Selected passage:

——

Not their own wars
Tuesday 8 January 2008, by Tashi Dhundup
As the Indian Army’s secretive Tibetan force celebrates its 45th birthday this year, Tibetan warriors in the Special Frontier Force commemorate more than four decades of fighting other people’s wars.
While at school at the Central School for Tibetans in Mussoorie, my classmates and I used to sing a song that went, “Chocho mangmi la madro, haapen bholo yoki rae”, which translates to “O brother don’t go to the army, they will make you wear those loose half-pants”. Although we sang this song in every grade, it was only years later that the true meaning of those words finally dawned on me. Each year as the seniors graduated, we would see trucks waiting at the school gate – Indian Army trucks, all set to cart many of the graduating students off to the barracks for training. At the time I was confused, and wondered why these new graduates were not simply going home.
It was only much later that I came to understand the involvement of Tibetans in the Indian Army. This is an issue that has still received scant attention, much less acknowledgement of the achievements of the Tibetan soldiers in the name of the Indian state. Indeed, to this day India has never officially recognised this debt, though Tibetans, around 10,000 of them, continue to serve in the Indian Army.
India’s Tibetan troops have traditionally made up the vast majority of the Special Frontier Force, widely known as the SFF, which has been guarding Indian borders for 45 years. Following the Sino-Indian War of 1962, the SFF was created in Chakrata, around 100 km from Dehradun, a town with a large Tibetan refugee population. While a second force, the Indo-Tibetan Border Police (ITBP), was also created in the same year, its mandate was border patrol, while the SFF focused on guerrilla warfare. Later on, all of the Tibetans with the ITBP were sent to Chakrata, and the ITBP remained Tibetan largely in name only.

——

Data provided:
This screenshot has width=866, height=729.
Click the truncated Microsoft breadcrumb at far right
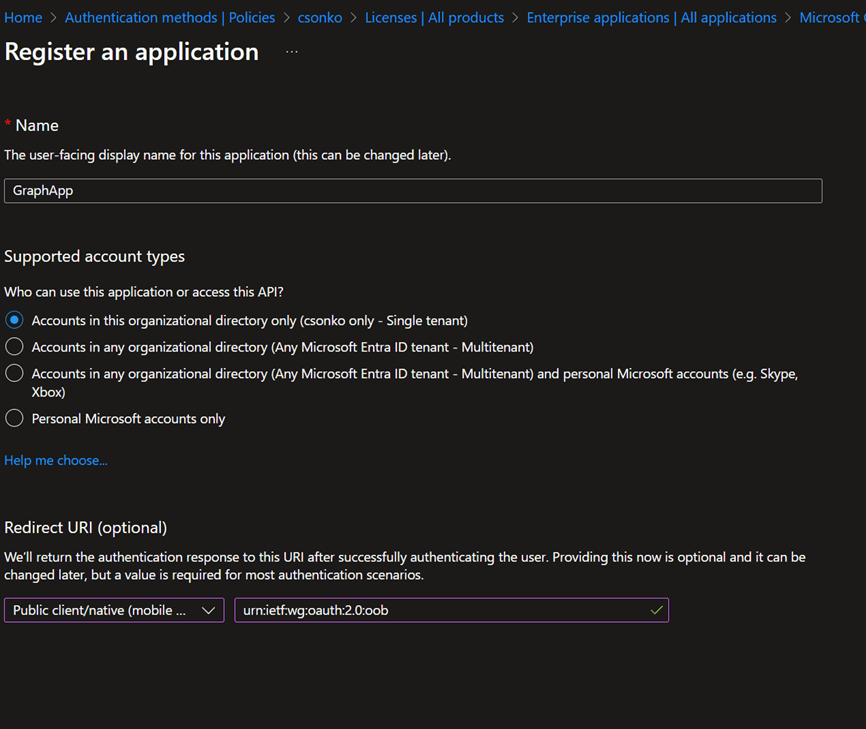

——

Work to do:
1/ According to the article on Tibetan soldiers in the Indian Army, where was the Special Frontier Force created?
2/ Extend the article on Tibetan soldiers in the Indian Army, picking up after its final sentence.
This data was drawn from a separate source.

Responses for each task:
1/ In Chakrata, around 100 km from Dehradun.

2/
Over the following decades, despite involvement in the 1971 War of Liberation in Bangladesh, Indira Gandhi’s Operation Bluestar in Punjab, the 1999 conflict in Kargil, as well as a continued presence on the Siachen glacier, the full extent of the SFF’s role has remained shrouded in mystery. Indeed, much of what there is to know about the SFF’s actions over the past four and a half decades has remained with two people: former Indian intelligence chief R N Kao and S S Uban, the SFF’s first inspector-general, both of whom have remained notoriously tight-lipped about the group.
China advanced into Tibet in 1950, and nine years later the 14th Dalai Lama, then 24 years of age, fled south into exile. That same period saw the formation of a group called Chu-She-Khang-Druk (Four Rivers and Six Mountains, a name symbolising a unified Tibet), comprised mostly of Khampa, from the southeastern plains of Tibet. This relatively small group suddenly rose in violent revolt against Chinese subjugation and, though outmatched in military strength, the Chu-She-Khang-Druk fighters were able to inflict heavy damage on the People’s Liberation Army. With the Dalai Lama’s escape to India and a mass exodus of Tibetans following, the Khampa fighters felt that the best service they could provide at the time was to protect the escape route. Eventually, they too went into exile, with a base of the group eventually coming up in Mustang, in north-central Nepal.
On the global level, this was taking place at the height of the Cold War between the US and international communist forces, which subsequently led the Central Intelligence Agency in Washington, DC to decide to aid these Tibetan guerrillas. Though the details have always been somewhat hazy, the US continued to provide weapons and training until the early 1970s. But when Henry Kissinger, then Richard Nixon’s Secretary of State, shook hands with Zhou Enlai and Mao Zedong in 1971, the CIA abruptly cut off its quiet support for the Tibetans (see accompanying story, “On the altar of foreign relations”).
Something similar had earlier taken place in India. Following the 1954 Panchsheel Agreement, Jawaharlal Nehru largely sacrificed Tibet on the altar of Indo-China friendship. At the time, Nehru was evidently assuming, or hoping, that the idea of ‘Hindi-Chini bhai-bhai’ relations would be firmly cemented. But this was not to be: instead, the dragon roared and breathed fire, and Nehru was jolted from his slumber. The India-China war of 1962 invoked a longstanding sense of paranoia in New Delhi, and in its aftermath Nehru looked towards the old neighbour he had forsaken to protect the Indian border from the new neighbour he had blindly trusted. With a ready stock of CIA-trained Tibetan guerrillas now available in India, Nehru decided to form an army unit consisting almost exclusively of Tibetans to guard its rugged northern frontier.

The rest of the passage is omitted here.